1980s Pittsburgh, a city in decay. Against the backdrop of Reagan’s America, King, an ex-con, is trying to rebuild his life and start a family. He’s got hopes and dreams of opening a video store and building a new life. If only he can get ten thousand dollars together, if only he can catch a break. In his dusty backyard he plots and plans with his friend Mister, but is this all a pipe dream?

Featuring Lenny Henry as smooth-talking hustler ‘Elmore‘, August Wilson’s touching and angry King Hedley II is a quest for redemption for one man and a whole community.

King Hedley II runs at Theatre Royal Stratford East Theatre from Fri 17th May – Sat 15th June 2019. Find out more and book tickets here.


Small Island

Small Island – by Andrea Levy, adapted by Helen Edmundson, directed by Rufus Norris.

Andrea Levy’s epic, Orange Prize-winning novel bursts into new life on the National Theatre’s Olivier stage. A company of 40 tells a story which journeys from Jamaica to Britain, through the Second World War to 1948 – the year the HMT Empire Windrush docked at Tilbury.

Adapted for stage by Helen Edmundson, Small Island follows three intricately connected stories. Hortense yearns for a new life away from rural Jamaica, Gilbert dreams of becoming a lawyer, and Queenie longs to escape her Lincolnshire roots. Hope and humanity meet stubborn reality as the play traces the tangled history of Jamaica and the UK.

The cast includes CJ Beckford, Shiloh Coke, Jacqueline Boatswain, Chereen Buckley, Gershwyn Eustache Jnr, Leah Harvey, Sandra James-Young, Natey Jones, Trevor Laird, Johann Myers, Daniel Norford.
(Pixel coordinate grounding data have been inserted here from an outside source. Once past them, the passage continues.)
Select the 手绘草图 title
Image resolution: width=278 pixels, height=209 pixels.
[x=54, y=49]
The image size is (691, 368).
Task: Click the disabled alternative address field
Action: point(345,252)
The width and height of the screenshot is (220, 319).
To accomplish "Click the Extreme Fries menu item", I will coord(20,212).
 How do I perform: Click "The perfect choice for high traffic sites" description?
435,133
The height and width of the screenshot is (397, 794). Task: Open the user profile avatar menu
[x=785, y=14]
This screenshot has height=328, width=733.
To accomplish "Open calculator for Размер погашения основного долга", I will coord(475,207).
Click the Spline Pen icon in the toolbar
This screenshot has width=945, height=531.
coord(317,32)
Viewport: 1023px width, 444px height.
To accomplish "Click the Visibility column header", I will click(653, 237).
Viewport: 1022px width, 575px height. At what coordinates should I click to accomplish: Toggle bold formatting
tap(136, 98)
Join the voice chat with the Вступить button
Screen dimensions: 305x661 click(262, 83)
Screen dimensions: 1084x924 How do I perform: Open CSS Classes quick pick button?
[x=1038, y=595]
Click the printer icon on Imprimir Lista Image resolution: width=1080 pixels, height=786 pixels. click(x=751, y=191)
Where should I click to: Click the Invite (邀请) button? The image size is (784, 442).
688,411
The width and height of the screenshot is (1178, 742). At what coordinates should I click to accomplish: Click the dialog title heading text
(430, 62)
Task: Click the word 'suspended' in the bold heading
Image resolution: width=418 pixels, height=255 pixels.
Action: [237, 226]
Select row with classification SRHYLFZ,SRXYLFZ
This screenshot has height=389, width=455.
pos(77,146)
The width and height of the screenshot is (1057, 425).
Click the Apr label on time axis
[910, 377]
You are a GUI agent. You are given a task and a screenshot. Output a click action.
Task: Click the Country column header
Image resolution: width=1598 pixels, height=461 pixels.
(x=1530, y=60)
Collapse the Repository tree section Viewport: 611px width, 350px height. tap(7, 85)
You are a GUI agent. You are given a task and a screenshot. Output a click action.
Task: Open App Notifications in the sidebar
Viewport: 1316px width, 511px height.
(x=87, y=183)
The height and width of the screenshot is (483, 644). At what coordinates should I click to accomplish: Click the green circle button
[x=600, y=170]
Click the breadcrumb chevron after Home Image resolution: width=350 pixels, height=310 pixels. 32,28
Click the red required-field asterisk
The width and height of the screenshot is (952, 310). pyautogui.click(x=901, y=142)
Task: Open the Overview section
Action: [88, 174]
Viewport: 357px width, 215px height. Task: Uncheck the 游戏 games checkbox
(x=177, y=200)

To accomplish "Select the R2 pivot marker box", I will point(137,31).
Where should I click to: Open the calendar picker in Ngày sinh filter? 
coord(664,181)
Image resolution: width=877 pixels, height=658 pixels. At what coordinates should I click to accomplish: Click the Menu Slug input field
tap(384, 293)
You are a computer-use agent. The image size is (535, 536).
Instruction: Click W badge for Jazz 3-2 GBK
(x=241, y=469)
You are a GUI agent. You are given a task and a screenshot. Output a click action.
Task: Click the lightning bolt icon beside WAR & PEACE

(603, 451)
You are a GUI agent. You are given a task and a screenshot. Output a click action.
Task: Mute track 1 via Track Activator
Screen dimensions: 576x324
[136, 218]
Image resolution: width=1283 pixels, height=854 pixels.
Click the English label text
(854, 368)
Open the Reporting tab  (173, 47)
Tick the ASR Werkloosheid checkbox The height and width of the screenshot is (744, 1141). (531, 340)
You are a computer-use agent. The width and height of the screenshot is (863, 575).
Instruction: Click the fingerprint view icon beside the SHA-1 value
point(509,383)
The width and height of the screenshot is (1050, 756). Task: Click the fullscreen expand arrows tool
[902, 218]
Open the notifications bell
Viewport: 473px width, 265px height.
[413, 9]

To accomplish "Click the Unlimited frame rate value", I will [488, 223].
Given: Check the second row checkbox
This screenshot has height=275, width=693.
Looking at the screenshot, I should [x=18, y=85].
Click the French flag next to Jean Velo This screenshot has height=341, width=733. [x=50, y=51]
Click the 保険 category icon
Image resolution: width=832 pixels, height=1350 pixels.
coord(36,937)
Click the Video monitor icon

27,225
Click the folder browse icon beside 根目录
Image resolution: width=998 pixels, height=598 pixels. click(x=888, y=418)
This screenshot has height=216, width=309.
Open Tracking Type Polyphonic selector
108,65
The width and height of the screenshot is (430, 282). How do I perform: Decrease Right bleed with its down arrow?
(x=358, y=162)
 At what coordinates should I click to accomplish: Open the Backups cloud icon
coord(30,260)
Small Island runs at The National Theatre from 1st May – 10th August 2019.
Find out more and book tickets here.


Salt

Salt – by Selina Thompson

A journey to the bottom of the Atlantic Ocean. In February 2016, two artists got on a cargo ship, and retraced one of the routes of the Transatlantic Slave Triangle – from the UK to Ghana to Jamaica, and back.
Their memories, their questions, and their grief took them along the bottom of the Atlantic and through the figurative realm of an imaginary past.
It was a long journey backward, in order to go forward.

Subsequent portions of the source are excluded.